§ **Tus tareas**:
1) Repite literalmente el fragmento del texto sobre la base de Morón que empieza en "La historia de la" y termina en "España en Washington.".
2) Según el texto sobre la base de Morón, ¿qué salario diario cobraba el personal contratado para las obras de la parte de uso americano?

§ **Texto seleccionado**:
---*---
La base está situada al completo en término de Arahal. Hay quien dice que no se rotuló con ese nombre como un castigo por la resistencia de sus vecinos al bando franquista. Pero, según Sanz, se debió a que los primeros diez aviadores se instalaron, a pesar de que los cascos urbanos de Arahal y Morón están equidistantes, en las mismas casas que habían dejado en Morón militares de la Remonta de Écija. Conforme fueron llegando más -en 1945, eran un centenar- se construyeron cuatro barriadas; para oficiales, suboficiales y personal civil. Se ha planteado cambiar la denominación, pero la repercusión en la cartografía militar de todo el mundo en donde está recogida lo hace inviable a estas alturas.

Inicialmente, fueron presos políticos los que empezaron a desbrozar el terreno para las obras, pero se sustituyeron pronto por personal contratado. Fue una pequeña revolución en la comarca. Se contrató a 2.000 obreros llegados de toda Andalucía, Morón pasó en cuatro años de 11.000 a 30.000 vecinos y el Ayuntamiento aprovechó las nuevas técnicas para alzar otros edificios, mejorar la urbanización de calles y cambiaron muchos usos y costumbres. Durante los quince años que la Escuela de Caza fue la única que funcionó en el país -en 1956 se construyó la de Reactores en Talavera, y se cerró la de Sevilla con el traslado de los profesores- salieron de Morón 500 pilotos titulados, 40 de ellos "históricos" del Ejército del Aire, que llegaron a ocupar los cargos más altos.

La historia de la base ha estado ligada a la historia de España, a la de su Ejército y su política de Defensa. En sus primeros años, por ejemplo, los sistemas de comunicación que conoció fueron los de militares alemanes que controlaban desde la zona el trasiego de aviones hacia Gibraltar. El cierre de la Escuela de Caza coincidió con el segundo y más trascendente hito para la base: el acuerdo de colaboración entre España y EEUU, de 1953, en el que, según destaca Sanz en su libro, el propio Díaz-Benjumea pudo tener un papel importante: en aquellos años era Agregado Aéreo en la Embajada de España en Washington.

Las obras de la parte de uso por los americanos supusieron ampliar en 20 veces lo que existía hasta entonces y se iniciaron en 1957. Fue una especie de plan Marshall para la economía local. Morón llegó a los 40.000 vecinos. Se contrató a personal para las obras con salarios de tres dólares (unas 120 pesetas) diarios, que aumentaron los precios de casi todo. Se popularizaron el chicle, los vaqueros, abrieron negocios. Morón se convirtió en una suerte de capital que recibió muchos avances en años aún oscuros en España. Eso sí, cuando cesó la obra, la crisis dejó paso a la emigración a zonas más prósperas. En esa época de las obras se produjo buena parte de la extracción de la piedra que dejó marcada, como otro símbolo, la Sierra de Montegil.

Los militantes que han ido llegando a Morón se han asentando en distintos núcleos, por oleadas. Los más veteranos están en Morón, como el teniente Sanz, que llegó en 1973 desde Santiago de la Ribera (Murcia) y que sólo abandonó la base durante el periodo en el que fue el primer suboficial español que participó en una misión internacional de paz con los Cascos Azules, en Namibia y Sudáfrica. De su quinta y algo más jóvenes, hay en Morón medio centenar de militares que se casaron además y se quedaron en el municipio. Un poco de historia familiar que se aporta a la historia de pueblo.

A partir de los años 70, comienzan a construirse barriadas en Utrera y la presencia de militares se va desplazando hacia ese núcleo, a la llamada Ciudad del Aire, cuya rotonda de entrada preside hoy un F-5. En Utrera y en la propia capital es donde se afincan los más jóvenes ahora. En cuanto a los americanos, acostumbrados a recorrer distancias y con un buen poder adquisitivo, buscan ciudades grandes, como Alcalá de Guadaíra o la capital.
---*---
§ **Datos registrados**:
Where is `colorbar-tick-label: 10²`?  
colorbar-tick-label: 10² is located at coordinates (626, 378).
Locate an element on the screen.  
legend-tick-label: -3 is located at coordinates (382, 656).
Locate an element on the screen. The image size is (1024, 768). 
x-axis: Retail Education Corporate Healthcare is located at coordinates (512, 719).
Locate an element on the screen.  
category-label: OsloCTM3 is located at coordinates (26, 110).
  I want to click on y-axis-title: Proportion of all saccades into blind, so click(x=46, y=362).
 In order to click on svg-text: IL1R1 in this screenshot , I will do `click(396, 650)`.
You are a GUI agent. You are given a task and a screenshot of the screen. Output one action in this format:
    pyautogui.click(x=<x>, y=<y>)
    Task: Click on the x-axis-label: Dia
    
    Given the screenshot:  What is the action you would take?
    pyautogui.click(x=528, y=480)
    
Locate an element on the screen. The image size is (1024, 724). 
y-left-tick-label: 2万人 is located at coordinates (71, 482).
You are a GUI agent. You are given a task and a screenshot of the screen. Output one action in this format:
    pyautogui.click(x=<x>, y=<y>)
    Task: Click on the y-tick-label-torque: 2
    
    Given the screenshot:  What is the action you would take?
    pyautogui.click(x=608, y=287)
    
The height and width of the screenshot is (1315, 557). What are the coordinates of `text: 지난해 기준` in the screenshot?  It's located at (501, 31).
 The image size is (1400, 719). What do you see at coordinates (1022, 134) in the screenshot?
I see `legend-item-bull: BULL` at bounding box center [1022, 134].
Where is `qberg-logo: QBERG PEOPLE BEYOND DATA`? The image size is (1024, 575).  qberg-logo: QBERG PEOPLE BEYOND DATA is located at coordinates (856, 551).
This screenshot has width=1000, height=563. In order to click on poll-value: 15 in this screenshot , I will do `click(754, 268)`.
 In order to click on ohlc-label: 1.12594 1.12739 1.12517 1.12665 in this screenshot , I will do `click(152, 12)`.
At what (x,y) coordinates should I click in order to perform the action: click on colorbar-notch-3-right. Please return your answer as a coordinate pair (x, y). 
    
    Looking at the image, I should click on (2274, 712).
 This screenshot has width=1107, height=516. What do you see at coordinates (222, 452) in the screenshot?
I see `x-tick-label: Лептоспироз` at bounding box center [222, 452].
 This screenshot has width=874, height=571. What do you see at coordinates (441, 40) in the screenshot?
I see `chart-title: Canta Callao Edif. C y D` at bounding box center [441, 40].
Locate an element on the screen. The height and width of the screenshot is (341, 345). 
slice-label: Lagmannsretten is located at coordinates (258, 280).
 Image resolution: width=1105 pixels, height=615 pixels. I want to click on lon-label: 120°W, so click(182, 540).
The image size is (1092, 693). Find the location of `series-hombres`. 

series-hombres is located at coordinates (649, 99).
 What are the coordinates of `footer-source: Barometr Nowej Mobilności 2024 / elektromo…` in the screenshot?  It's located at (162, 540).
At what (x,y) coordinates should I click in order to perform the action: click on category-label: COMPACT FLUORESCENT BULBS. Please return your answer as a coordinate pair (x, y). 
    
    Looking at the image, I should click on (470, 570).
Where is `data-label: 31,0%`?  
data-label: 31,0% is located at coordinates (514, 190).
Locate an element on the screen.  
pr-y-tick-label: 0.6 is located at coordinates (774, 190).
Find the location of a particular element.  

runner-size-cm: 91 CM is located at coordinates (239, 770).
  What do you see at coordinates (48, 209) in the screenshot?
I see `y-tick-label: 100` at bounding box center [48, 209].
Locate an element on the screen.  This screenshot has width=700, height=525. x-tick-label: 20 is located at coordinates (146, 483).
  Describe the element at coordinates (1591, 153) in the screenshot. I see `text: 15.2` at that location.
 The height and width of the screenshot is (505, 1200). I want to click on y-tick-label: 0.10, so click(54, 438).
---*---
§ **Resultados esperados**:
1)
La historia de la base ha estado ligada a la historia de España, a la de su Ejército y su política de Defensa. En sus primeros años, por ejemplo, los sistemas de comunicación que conoció fueron los de militares alemanes que controlaban desde la zona el trasiego de aviones hacia Gibraltar. El cierre de la Escuela de Caza coincidió con el segundo y más trascendente hito para la base: el acuerdo de colaboración entre España y EEUU, de 1953, en el que, según destaca Sanz en su libro, el propio Díaz-Benjumea pudo tener un papel importante: en aquellos años era Agregado Aéreo en la Embajada de España en Washington.

2) Tres dólares diarios, unas 120 pesetas.